I'd not be so sure. Accepting that everything that can fail will fail shaped me as a young developer, and "Exceptional C++" had a huge influence on me. Now my approach for new code I review is this:

* Make sure you support properly unrolling the stack

* Keep a clean failure boundary, probably somewhere on top of your loop

* Fastidiously check your preconditions

* Fail brutally if they're not met

* Improve from there

Right, all of these are good points, but the problem is that the "failure boundary" of a panic is the entire process. You can't constrain it, or assume that it's scoped to a single goroutine. Errors do not have this property.
> the "failure boundary" of a panic is the entire process.

This is trivially falsifiable by panicking yourself and immediately recovering. Neither failure domain nor failure boundary need to align with the entire process.

Panics are categorically different than errors. Errors are normal, panics are not normal.
> I guess this is the crux of the issue. I don't think this is true, or needs to be true. It certainly hasn't been my experience. I think assuming panics are normal will take you down some paths that make it basically impossible to write reliable software. But, to each their own.

I'd rather have the control to log the panic on a service rather than it forcibly dying and taking down any other connections with it. Kube will just spin up a new one anyway, which just introduces a downtime gap that doesn't need to exist.

I don't think I'm effectively communicating the impact of handling a panic and continuing program execution. A panic that comes from a memory model violation (as one example) can change the value of anything in the memory space of the program. If the program continues, that change will go undetected, and can have results that make the program completely nondeterministic. This isn't a doom and gloom, sky-is-falling prognostication, it's literally what is defined by the spec and memory model of the language.
> A panic that comes from a memory model violation (as one example) can change the value of anything in the memory space of the program ... This isn't a doom and gloom, sky-is-falling prognostication, it's literally what is defined by the spec and memory model of the language.

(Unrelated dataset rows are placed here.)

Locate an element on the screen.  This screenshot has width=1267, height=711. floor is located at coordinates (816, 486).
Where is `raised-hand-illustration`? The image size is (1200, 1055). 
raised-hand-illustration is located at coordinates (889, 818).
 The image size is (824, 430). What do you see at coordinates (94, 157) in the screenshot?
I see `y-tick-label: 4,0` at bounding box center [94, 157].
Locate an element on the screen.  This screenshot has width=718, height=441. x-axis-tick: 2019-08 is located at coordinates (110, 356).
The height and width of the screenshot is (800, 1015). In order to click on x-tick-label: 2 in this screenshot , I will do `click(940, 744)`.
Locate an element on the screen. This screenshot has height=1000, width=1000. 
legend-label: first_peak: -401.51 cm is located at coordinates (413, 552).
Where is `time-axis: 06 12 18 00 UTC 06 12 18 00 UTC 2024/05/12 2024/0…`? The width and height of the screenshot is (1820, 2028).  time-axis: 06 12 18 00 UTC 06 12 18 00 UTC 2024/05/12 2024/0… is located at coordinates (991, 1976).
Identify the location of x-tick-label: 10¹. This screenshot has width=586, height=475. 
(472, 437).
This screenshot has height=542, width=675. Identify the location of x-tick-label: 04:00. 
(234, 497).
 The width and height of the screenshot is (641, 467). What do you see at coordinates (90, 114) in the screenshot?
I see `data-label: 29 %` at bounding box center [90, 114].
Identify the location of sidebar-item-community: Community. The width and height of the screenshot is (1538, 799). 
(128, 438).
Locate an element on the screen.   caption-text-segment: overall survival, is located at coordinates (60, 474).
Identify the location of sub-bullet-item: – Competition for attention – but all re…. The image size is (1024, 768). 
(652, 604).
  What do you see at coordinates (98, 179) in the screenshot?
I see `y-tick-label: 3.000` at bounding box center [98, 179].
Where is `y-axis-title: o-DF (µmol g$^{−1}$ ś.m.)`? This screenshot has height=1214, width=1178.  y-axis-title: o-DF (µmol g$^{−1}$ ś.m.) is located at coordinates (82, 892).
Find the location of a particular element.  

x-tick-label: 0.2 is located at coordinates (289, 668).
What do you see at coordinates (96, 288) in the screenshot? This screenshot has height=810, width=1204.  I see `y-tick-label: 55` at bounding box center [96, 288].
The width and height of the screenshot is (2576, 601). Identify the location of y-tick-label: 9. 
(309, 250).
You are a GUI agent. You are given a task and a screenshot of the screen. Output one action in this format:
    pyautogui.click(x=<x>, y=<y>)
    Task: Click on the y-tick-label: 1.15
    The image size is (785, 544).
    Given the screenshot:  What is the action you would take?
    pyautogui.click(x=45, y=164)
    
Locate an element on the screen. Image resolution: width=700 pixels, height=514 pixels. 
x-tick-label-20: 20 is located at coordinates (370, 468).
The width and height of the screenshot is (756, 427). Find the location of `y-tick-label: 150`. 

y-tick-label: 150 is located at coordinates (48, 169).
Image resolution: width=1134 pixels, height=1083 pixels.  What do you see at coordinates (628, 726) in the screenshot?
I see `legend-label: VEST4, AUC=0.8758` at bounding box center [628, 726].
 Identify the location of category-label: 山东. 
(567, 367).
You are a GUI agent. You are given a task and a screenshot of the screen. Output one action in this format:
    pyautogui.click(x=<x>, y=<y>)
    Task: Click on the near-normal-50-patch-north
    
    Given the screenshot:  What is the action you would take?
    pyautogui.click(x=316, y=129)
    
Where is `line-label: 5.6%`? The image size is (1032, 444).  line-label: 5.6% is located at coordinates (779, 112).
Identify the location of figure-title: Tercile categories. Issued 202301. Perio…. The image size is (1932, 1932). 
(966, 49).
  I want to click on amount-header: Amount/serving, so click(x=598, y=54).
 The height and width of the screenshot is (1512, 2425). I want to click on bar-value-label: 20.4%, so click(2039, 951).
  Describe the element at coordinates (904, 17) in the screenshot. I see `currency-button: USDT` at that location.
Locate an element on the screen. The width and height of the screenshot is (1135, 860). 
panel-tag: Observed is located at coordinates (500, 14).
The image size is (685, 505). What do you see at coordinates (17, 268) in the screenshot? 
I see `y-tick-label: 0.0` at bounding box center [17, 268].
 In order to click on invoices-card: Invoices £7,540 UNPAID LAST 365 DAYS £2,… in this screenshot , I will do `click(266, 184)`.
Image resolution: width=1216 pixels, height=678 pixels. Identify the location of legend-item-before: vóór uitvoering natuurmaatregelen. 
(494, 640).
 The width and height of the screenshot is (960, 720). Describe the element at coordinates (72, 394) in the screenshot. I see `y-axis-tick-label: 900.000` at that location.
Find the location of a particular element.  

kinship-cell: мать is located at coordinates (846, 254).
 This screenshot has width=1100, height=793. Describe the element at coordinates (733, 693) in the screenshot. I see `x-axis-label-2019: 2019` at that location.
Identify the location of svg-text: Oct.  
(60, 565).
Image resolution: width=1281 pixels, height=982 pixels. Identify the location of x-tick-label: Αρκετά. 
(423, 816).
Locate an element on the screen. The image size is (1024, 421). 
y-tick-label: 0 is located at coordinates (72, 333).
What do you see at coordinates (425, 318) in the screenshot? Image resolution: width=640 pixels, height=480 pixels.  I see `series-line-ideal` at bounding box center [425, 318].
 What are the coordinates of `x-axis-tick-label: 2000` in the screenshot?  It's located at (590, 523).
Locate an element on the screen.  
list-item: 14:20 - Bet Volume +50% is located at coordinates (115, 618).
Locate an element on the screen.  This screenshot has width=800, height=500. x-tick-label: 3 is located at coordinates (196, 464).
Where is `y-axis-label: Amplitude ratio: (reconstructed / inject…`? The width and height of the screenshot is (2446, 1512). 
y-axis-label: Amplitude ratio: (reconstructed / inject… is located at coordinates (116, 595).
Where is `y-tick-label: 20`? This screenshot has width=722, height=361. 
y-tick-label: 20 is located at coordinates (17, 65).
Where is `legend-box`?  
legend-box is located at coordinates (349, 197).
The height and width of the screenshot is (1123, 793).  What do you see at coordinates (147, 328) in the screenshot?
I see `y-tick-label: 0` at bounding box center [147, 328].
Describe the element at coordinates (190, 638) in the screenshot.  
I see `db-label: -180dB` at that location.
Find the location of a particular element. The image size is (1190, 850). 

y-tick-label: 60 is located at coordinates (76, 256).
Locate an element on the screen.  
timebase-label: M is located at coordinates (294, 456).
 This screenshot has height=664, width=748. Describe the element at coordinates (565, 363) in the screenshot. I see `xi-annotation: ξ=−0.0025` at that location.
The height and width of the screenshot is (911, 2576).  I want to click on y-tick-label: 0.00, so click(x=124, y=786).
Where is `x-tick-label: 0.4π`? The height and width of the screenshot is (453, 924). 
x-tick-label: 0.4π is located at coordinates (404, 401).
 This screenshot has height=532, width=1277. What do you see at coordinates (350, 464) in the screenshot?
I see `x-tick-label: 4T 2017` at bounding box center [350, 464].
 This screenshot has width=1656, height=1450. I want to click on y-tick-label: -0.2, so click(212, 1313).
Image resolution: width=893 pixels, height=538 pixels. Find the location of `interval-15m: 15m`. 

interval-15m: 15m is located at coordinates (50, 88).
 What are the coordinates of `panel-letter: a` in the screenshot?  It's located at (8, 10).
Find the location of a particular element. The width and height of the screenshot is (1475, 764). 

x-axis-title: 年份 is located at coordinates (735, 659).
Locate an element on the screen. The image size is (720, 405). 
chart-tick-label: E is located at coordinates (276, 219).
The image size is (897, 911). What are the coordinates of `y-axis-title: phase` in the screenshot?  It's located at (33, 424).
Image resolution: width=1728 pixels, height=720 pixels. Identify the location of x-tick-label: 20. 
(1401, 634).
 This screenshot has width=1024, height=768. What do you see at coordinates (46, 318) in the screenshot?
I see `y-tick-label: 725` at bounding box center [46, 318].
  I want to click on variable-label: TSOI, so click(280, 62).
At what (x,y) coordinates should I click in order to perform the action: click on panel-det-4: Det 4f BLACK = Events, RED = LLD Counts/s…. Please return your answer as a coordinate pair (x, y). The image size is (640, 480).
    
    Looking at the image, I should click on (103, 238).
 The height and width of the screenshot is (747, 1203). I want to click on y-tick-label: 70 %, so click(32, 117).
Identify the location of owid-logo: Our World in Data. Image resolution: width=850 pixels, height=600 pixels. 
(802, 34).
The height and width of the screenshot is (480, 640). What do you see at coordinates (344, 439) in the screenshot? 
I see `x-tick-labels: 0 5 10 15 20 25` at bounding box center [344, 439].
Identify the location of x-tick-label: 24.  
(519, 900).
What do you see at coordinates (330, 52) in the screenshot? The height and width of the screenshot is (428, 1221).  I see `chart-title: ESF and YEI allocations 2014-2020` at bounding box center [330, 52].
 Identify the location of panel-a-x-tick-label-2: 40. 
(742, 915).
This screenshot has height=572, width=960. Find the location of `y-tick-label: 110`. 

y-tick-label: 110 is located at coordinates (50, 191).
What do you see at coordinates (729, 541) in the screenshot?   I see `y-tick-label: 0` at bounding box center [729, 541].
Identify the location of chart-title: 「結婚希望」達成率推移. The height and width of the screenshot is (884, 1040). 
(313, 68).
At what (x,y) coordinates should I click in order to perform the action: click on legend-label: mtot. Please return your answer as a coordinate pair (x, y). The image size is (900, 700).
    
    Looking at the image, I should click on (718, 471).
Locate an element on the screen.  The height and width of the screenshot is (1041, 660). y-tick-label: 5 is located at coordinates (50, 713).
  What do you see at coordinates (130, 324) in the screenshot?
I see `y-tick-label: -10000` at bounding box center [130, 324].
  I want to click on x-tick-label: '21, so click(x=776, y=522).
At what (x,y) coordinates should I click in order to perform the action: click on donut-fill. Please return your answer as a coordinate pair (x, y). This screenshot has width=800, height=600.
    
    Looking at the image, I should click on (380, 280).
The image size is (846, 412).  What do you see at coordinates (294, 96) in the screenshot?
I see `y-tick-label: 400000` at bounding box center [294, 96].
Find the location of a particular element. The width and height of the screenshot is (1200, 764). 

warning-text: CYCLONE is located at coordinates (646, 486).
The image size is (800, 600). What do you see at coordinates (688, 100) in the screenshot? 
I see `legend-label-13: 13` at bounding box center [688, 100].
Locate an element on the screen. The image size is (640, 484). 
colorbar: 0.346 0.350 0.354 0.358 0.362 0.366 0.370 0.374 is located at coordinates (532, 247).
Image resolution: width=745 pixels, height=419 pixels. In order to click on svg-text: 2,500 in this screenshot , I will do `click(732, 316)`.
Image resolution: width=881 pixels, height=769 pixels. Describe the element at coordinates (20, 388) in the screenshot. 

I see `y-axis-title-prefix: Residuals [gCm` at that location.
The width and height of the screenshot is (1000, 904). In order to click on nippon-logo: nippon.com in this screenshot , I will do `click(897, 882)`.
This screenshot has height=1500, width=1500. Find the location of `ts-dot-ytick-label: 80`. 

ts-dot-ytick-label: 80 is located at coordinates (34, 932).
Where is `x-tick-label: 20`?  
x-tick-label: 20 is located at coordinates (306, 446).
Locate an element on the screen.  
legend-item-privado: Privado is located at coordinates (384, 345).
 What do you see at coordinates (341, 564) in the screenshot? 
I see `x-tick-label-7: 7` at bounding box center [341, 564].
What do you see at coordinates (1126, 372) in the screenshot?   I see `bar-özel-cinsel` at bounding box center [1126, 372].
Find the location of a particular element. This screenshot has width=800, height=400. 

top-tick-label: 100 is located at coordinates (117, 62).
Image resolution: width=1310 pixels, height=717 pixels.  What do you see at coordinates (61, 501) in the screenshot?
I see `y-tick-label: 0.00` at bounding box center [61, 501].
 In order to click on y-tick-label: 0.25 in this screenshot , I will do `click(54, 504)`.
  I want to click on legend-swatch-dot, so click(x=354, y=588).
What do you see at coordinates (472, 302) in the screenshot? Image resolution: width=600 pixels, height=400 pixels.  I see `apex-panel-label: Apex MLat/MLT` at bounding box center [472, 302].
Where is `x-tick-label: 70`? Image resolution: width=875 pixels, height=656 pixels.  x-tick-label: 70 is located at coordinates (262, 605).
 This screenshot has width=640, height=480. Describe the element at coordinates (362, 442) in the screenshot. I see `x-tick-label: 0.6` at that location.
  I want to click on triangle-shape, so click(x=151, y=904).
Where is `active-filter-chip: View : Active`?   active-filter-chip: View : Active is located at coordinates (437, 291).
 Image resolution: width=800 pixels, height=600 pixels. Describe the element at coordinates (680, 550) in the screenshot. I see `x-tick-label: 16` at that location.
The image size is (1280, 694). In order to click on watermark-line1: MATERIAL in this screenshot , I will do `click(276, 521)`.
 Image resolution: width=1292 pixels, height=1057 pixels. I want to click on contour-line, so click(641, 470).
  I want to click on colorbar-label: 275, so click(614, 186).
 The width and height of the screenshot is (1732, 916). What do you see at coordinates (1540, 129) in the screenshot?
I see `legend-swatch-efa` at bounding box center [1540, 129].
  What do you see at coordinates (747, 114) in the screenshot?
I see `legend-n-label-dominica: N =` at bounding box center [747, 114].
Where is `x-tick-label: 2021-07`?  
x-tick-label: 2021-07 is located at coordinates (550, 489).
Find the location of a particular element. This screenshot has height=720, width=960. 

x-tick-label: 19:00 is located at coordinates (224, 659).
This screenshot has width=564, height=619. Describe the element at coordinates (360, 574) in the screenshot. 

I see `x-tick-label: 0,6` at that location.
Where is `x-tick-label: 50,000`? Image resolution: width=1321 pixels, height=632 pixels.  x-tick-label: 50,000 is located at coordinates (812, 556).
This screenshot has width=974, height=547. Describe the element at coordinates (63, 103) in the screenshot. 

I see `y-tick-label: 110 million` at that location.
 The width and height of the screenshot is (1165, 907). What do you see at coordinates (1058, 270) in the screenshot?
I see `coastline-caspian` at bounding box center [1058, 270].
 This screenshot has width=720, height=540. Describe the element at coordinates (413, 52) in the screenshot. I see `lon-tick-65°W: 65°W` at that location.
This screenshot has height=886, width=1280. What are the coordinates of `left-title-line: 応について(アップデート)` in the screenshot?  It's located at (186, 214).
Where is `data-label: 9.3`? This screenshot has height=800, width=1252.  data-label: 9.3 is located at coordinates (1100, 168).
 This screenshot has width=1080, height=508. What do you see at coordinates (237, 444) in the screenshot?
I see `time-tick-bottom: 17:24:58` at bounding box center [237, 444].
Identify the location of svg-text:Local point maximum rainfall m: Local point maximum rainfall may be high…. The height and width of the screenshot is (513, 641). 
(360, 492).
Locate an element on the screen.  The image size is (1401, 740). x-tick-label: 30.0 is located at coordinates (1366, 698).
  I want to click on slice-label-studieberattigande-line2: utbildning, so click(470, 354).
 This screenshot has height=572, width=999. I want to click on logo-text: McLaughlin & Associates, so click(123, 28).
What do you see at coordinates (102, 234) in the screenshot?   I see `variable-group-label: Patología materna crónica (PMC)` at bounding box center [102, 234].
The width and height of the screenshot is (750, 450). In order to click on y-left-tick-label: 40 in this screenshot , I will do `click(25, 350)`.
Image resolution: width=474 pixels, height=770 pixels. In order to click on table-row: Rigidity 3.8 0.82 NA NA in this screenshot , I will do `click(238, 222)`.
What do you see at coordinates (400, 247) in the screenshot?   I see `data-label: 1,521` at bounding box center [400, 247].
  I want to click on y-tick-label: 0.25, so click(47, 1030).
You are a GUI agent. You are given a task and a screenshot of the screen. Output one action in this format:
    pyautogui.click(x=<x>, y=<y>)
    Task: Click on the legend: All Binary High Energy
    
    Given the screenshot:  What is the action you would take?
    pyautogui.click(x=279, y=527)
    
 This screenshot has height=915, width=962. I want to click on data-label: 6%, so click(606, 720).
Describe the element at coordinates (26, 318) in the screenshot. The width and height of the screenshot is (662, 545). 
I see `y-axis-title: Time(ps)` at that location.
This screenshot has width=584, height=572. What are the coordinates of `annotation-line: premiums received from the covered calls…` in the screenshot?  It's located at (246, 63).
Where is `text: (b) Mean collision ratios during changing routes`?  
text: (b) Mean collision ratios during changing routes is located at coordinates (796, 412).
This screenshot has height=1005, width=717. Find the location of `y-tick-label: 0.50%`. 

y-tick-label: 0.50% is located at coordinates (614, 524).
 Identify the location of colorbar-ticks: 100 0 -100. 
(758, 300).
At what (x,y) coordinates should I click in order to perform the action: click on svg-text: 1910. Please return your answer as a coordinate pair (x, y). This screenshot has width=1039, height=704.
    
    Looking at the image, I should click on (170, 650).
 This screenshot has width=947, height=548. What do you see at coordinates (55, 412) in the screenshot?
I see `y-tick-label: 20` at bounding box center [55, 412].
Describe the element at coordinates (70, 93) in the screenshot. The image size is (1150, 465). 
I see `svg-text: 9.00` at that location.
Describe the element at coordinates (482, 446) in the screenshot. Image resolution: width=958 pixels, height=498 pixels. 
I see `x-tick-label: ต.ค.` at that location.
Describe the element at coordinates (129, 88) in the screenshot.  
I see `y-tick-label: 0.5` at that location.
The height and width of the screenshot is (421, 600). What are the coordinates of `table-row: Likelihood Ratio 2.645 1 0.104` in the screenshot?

I do not think you are correct. Go has a class of unrecoverable panics for this specific reason. Go also runs deferred functions after a recoverable panic, so the notion that it's unsafe to handle it, or continue executiona after doesn't hold at all - it is literally a first-class feature of the language.

I have not seen an instance of a recoverable panic that is raised _after_ such a fatal operation. If you have an example of such, I would love to see it.

What are unrecoverable panics vs. recoverable panics? Where is that distinction defined?
There seems to not be any standard list of unrecoverable panics/aborts, but this Stackoverflow post [1] has a list of a few.

As far as the user/developers are concerned, it doesn't matter too much, since you have no option to recover them, but it would be nice if it was explained if defers are still ran. I'm assuming they are not.